OS X Mavericks, failing specs and libxml

24 Oct 2013

After an OS X upgrade from 10.8 to 10.9, I noticed some previously-passing Capybara specs were failing. The failing specs all shared a similar structure:

  it 'should show some text in the 2nd tr' do
     visit some_path
     page.should have_selector('tr:nth-child(2)', text: 'some text')
  end

Notice nth-child pseudo-selector; this seemed likely to be involved as other specs using have_selector with plain class selectors continued to pass.

Data provided:
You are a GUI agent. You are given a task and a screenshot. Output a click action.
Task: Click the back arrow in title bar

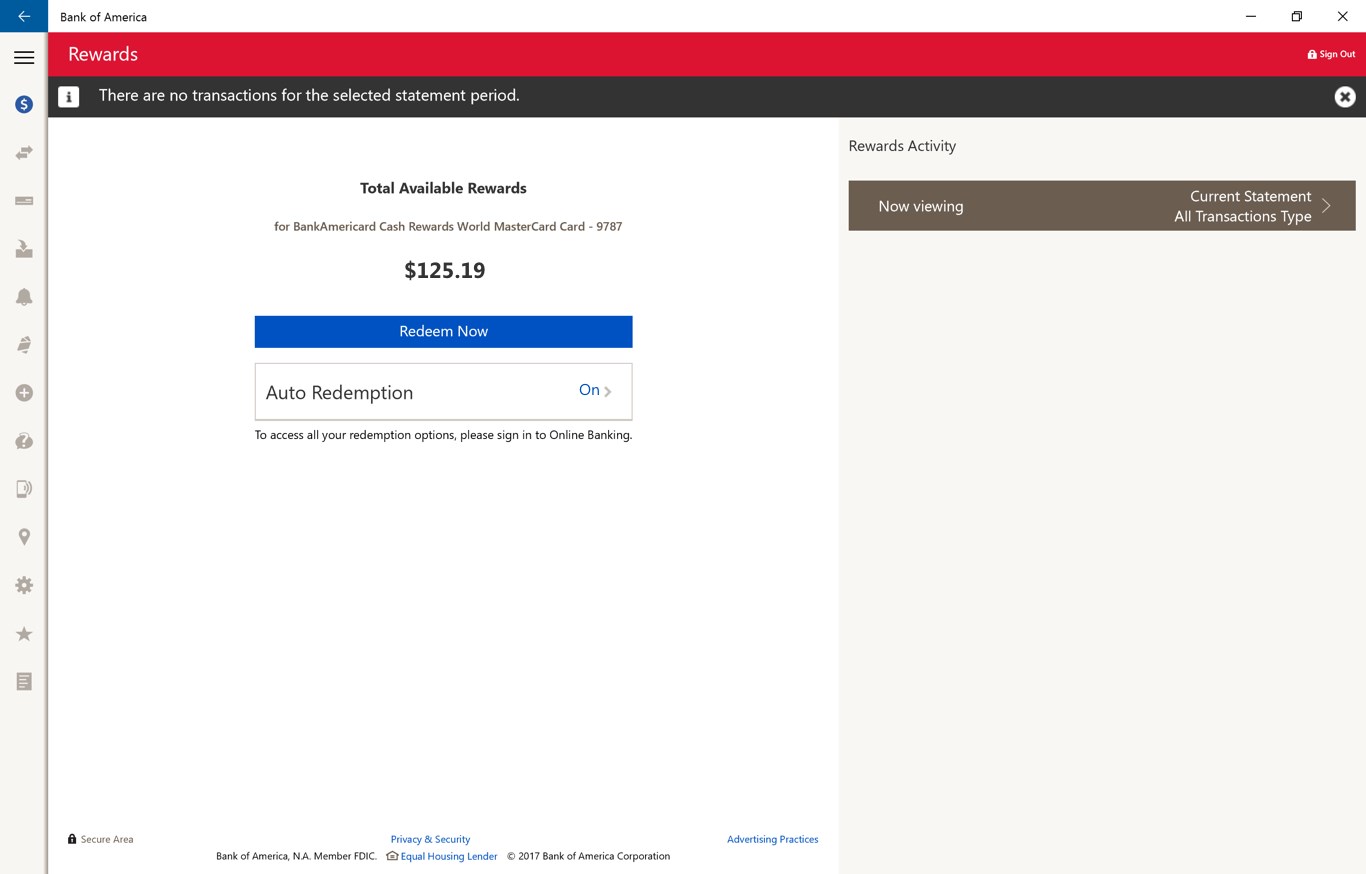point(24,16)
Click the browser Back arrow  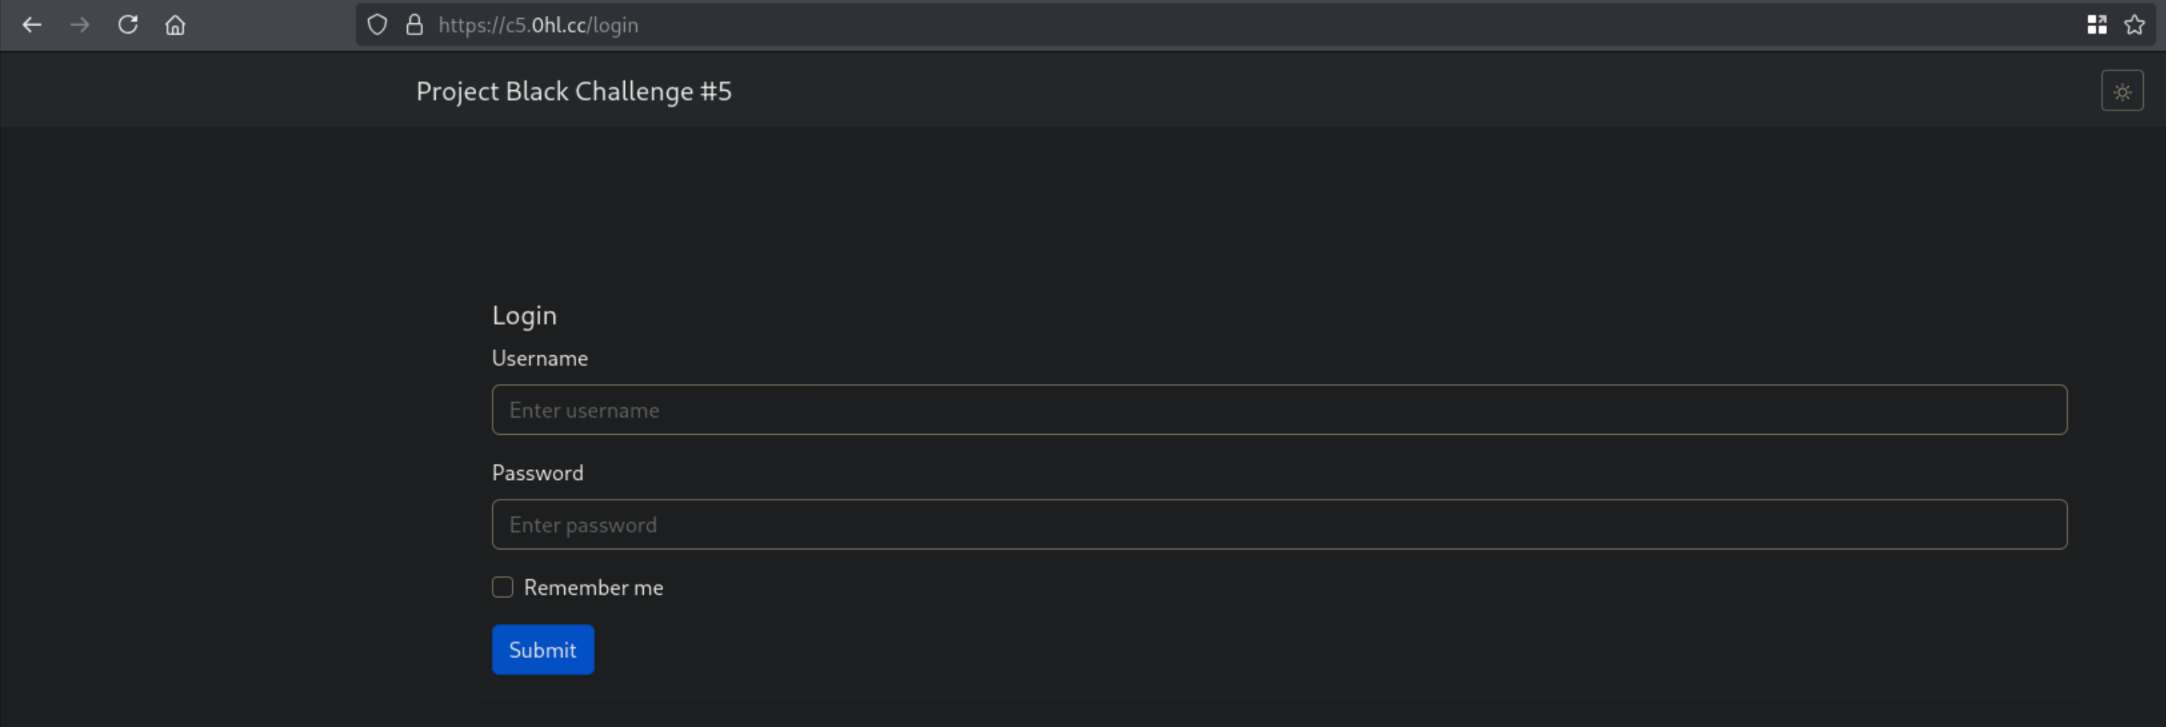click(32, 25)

Instructions for the task: Write the next part of the blog post on failing Capybara specs after the Mavericks upgrade, starting after its last sentence.

The output:
I applied a number of patches that folks seem to be performing on their new 10.9 installs (installed XCode 5.0.1 and then dev tools via xcode-select --install, running brew updates, etc) and nothing changed. What led me to a solution was this Nokogiri Github issue from the Mountain Lion release:

https://github.com/sparklemotion/nokogiri/issues/742

I ran one of my failing specs with the DYLD_PRINT_LIBRARIES=1 flag mentioned in this issue:

dyld: loaded: /usr/lib/libxml2.2.dylib
dyld: loaded: [repo]/vendor/ruby/1.9.1/gems/nokogiri-1.6.0/ports/x86_64-apple-darwin13.0.0/libxml2/2.8.0/lib/libxml2.2.dylib

As the issue suggests, I added a reference to Nokogiri directly below Rails in my Gemfile (it did not have an explicit reference in the Gemfile before this). After that, I see this load order:

dyld: loaded: [repo]/vendor/ruby/1.9.1/gems/nokogiri-1.6.0/ports/x86_64-apple-darwin13.0.0/libxml2/2.8.0/lib/libxml2.2.dylib
dyld: loaded: /usr/lib/libxml2.2.dylib

With the libxml dylib loaded first from the bundled Nokogiri, my specs pass again.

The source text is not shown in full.